Pedal Harpsichord by John Challis
By Stewart Pollens, Associate Conservator of Musical Instruments
Department of Musical Instruments, Metropolitan Museum of Art


The pedal harpsichord featured in this recording was made in 1968 by John Challis for the Canadian organist Gordon Jeffery. John Challis, the first American-born harpsichord maker of the early-music revival, was born in South Lyon, Michigan on January 9, 1907 and died in New York on September 6, 1974. In 1928 he received a Dolmetsch Foundation Scholarship, which enabled him to travel to Haslemere, England to serve an apprenticeship in harpsichord making with Arnold Dolmetsch. Upon his return to the United States in 1930, he established a workshop in Ypsilanti, Michigan. In 1966 he moved to New York City, where this instrument was constructed.

Pedal harpsichords are known to have been used in the eighteenth century, but none from this period survives. Despite the lack of a historical model, the noted organist E. Power Biggs commissioned Challis to design and build one in the early 1960s. Biggs supplied the basic specifications and Challis worked out the details based upon his prodigious understanding of harpsichord design. The Biggs pedal harpsichord was completed in 1964 and was used to make a number of highly regarded LP recordings.

The pedal harpsichord completed Gordon Jeffery is more complex than the earlier one made for Biggs. It consists of two discrete instruments: a two-manual harpsichord having 16’, 8’, and 4’ stops on the lower manual and 8’ and 4’ on the upper manual, plus harp stops on the 8’ of both the upper and lower manuals, and an independent pedal harpsichord equipped with 16’, 8’, 4’, and 2’ stops, with a harp stop on the 8’, plus a Venetian swell. The stops of both instruments are controlled by fifteen foot pedals (half-hitches are available for reduced volume, and a lower-manual forte pedal simultaneously engages the full pedal); hand stops are also provided. There is no manual coupler, but both 8’ choirs of strings are accessible to the lower manual by means of separate sets of jacks. The manual keyboard compass is FF-g3; the concave, radiating (AGO standard) pedal board has a compass of C-g1.

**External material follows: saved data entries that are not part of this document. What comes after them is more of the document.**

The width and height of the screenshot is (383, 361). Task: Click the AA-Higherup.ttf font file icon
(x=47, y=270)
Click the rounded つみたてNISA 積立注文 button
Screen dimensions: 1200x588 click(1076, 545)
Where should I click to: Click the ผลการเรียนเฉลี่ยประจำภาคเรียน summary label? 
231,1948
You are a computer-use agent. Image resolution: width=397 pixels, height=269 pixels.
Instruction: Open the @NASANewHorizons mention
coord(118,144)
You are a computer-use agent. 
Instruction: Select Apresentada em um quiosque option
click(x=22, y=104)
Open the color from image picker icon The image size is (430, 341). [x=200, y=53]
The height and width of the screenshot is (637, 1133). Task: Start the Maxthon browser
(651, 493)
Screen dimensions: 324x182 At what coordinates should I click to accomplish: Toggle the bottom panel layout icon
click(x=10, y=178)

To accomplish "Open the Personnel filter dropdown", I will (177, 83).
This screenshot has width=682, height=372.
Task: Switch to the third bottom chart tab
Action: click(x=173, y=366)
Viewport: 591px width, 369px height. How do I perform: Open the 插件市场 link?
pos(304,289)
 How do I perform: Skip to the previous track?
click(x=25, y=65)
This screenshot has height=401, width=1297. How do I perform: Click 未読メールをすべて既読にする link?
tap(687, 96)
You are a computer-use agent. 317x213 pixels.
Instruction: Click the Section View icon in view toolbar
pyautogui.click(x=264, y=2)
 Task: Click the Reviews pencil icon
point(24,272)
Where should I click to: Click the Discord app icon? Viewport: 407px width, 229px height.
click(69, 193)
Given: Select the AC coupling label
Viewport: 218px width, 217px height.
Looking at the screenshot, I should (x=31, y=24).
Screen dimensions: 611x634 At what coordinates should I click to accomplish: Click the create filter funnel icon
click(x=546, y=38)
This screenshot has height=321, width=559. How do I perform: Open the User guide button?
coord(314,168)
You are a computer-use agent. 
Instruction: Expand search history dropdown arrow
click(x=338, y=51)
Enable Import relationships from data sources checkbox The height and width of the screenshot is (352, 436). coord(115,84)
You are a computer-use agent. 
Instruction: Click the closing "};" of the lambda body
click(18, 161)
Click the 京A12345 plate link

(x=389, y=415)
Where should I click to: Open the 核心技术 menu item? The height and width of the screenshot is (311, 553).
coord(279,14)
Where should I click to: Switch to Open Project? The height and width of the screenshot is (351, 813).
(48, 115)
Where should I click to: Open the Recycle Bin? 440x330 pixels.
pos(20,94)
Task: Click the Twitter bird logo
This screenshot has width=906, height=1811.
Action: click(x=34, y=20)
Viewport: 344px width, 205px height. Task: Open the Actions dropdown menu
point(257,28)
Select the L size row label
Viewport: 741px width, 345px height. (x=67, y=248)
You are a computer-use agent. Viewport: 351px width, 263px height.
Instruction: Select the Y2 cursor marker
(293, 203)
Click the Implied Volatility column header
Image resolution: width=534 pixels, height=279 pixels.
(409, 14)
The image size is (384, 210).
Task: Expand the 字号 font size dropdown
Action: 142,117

Challis did not follow classical harpsichord design and championed the use of modern materials. He was one of the first to make the jacks and other mechanical parts of synthetic materials, and in his later instruments he employed a cast aluminum frame and aluminum wrestplank rather than the traditional wood framing. He took the daring step of making his soundboards of honeycombed aluminum (a material originally designed for use as aircraft skin) with bridges of channeled aluminum drilled out for lightness. The aluminum soundboards had approximately the same weight and stiffness-to-weight ratio as spruce but had the advantage of being completely resistant to cracking and warping due to changes in humidity. With metal framing and soundboards, his instruments offer unparalleled tuning stability, a virtual necessity in an instrument of the pedal harpsichord’s complexity (there are a total of eight choirs of strings in the instrument used in this recording). Challis did not use conventional music wire but somewhat softer stainless steel wire and as well as delicate overspun strings of annealed steel and brass for many of the bass notes and all of the strings of the 16’ in the pedal division. The Delrin plectra used in this recording were fitted posthumously in 1983; however, the pedal 16’ retains most of the original leather plectra. The rich and varied tone colors and organ-like sustaining power of this instrument are not so much due to the unconventional materials used in its construction as to the non-traditional scaling and widely varied plucking points. Challis’s earlier instruments made with conventional wood soundboards and bridges exhibit similar tonal characteristics.